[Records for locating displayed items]
/---

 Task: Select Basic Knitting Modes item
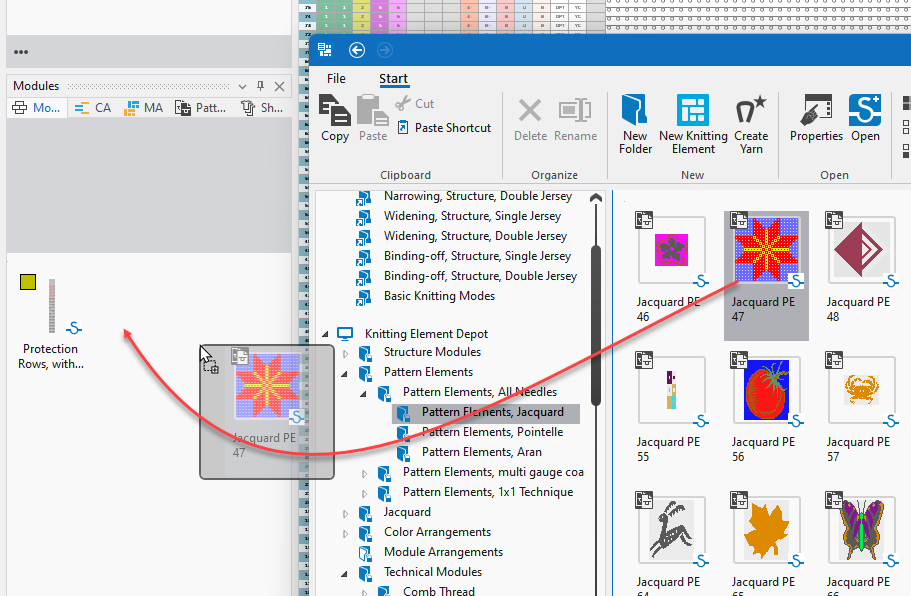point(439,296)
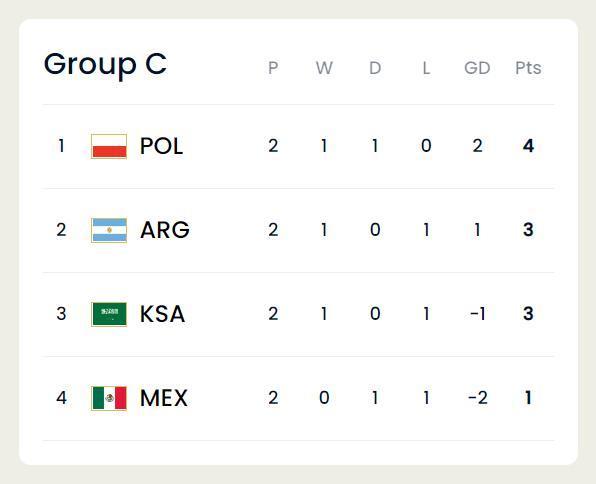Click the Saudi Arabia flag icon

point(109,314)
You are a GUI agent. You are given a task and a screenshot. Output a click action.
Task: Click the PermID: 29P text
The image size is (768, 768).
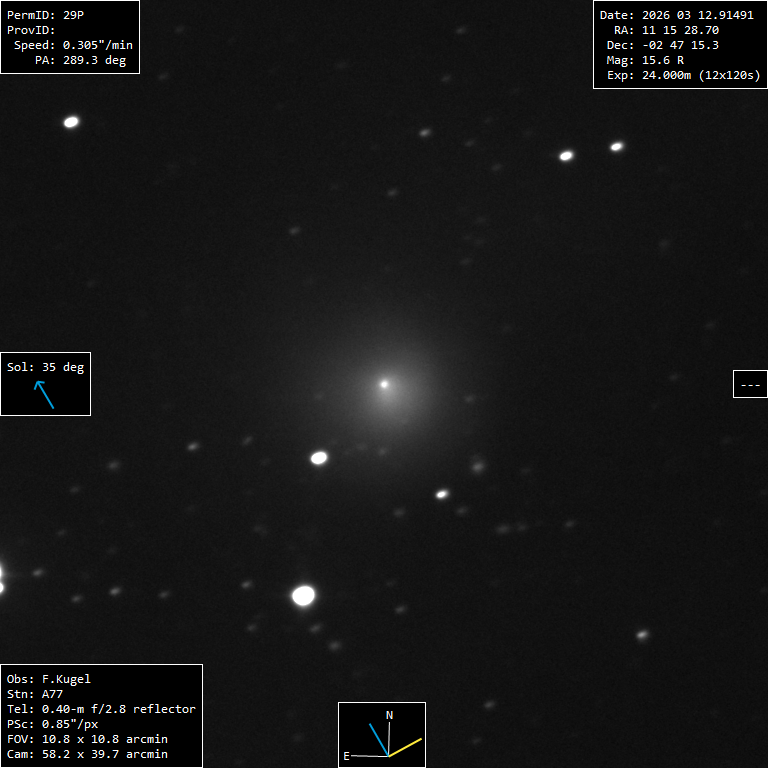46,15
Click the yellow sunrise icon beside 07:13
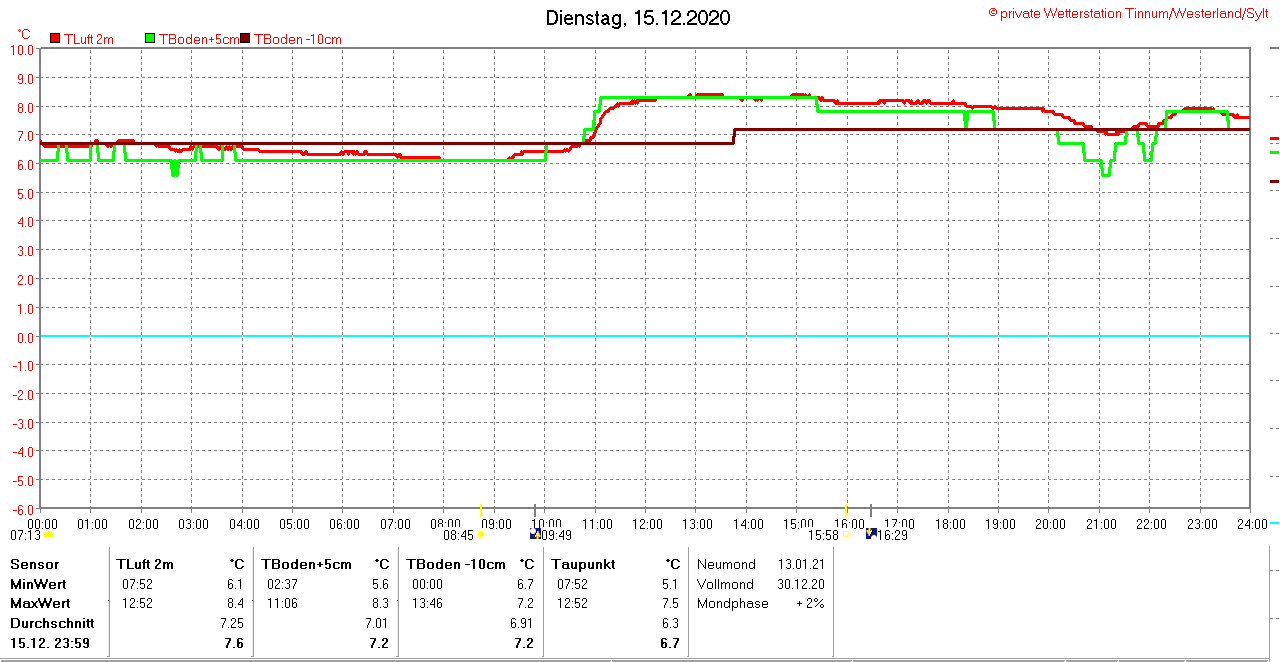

\---

* **Short exercise**
Rewrite the material with "screenshot" renamed to "screen capture" and everything else unchanged, leaving out the pictures.

* **Solution for this problem**
 Task: Select Basic Knitting Modes item
point(439,296)
Click the Saudi Arabia flag icon

point(109,314)
You are a GUI agent. You are given a task and a screen capture. Output a click action.
Task: Click the PermID: 29P text
The image size is (768, 768).
46,15
Click the yellow sunrise icon beside 07:13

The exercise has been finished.